- Interactive map of Khokharwal
- Country: India
- State: Punjab
- District: Gurdaspur
- Tehsil: Batala
- Region: Majha

Government
- • Type: Panchayat raj
- • Body: Gram panchayat

Area
- • Total: 293 ha (720 acres)

Population (2011)
- • Total: 1,005 534/471 ♂/♀
- • Scheduled Castes: 248 136/112 ♂/♀
- • Total Households: 198

Languages
- • Official: Punjabi
- Time zone: UTC+5:30 (IST)
- Telephone: 01871
- ISO 3166 code: IN-PB
- Vehicle registration: PB-18
- Website: gurdaspur.nic.in

= Khokharwal =

Khokharwal is a village in Batala in Gurdaspur district of Punjab State, India. It is located 35 km from sub district headquarter, 37 km from district headquarter and 8 km from Sri Hargobindpur. The village is administrated by Sarpanch an elected representative of the village.

== Demography ==
As of 2011, the village has a total number of 198 houses and a population of 1005 of which 534 are males while 471 are females. According to the report published by Census India in 2011, out of the total population of the village 248 people are from Schedule Caste and the village does not have any Schedule Tribe population so far. The two canals passes through the village. It has a lot of bird diversity. India's national bird peacock is also found here in large numbers. It has one primary school. It has two bus stops on the different sides of village. Road condition is very bad in this village. The sewage system and drainage system is very poor in this village.
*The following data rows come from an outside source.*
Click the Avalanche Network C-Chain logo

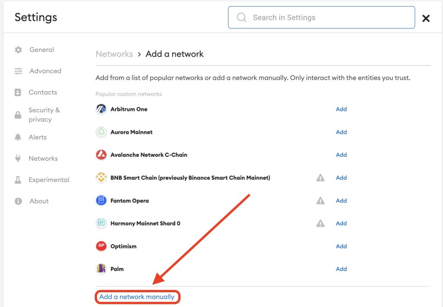click(x=101, y=155)
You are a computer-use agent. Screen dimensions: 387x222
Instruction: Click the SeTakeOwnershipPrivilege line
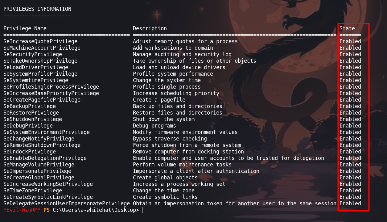40,61
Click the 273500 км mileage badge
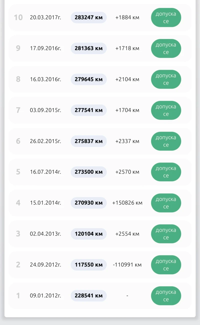Image resolution: width=200 pixels, height=325 pixels. point(89,172)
No any sarpanch is giving attention to these issues in spite of getting monetary grants. Waste disposal is another issue here. Connectivity to main cities is very less. No any direct bus service is there. Only one private bus go through the village that too only once in day. Mostly it's is concerning issue for the old people or who cannot drive. Local buses should be there to connect the village to the main road. Even from main road connectivity is very less to big cities like Gurdaspur. Private buses facility is there that too on selected time hours. The nearest government health facility is chc Bham and Rh shrihargobindpur.

==Notable monuments ==

Gurdwara sadhuana sahib ji is the major attraction of Khokharwal village. Many devotees visit here on weekends. It is located in the center of village.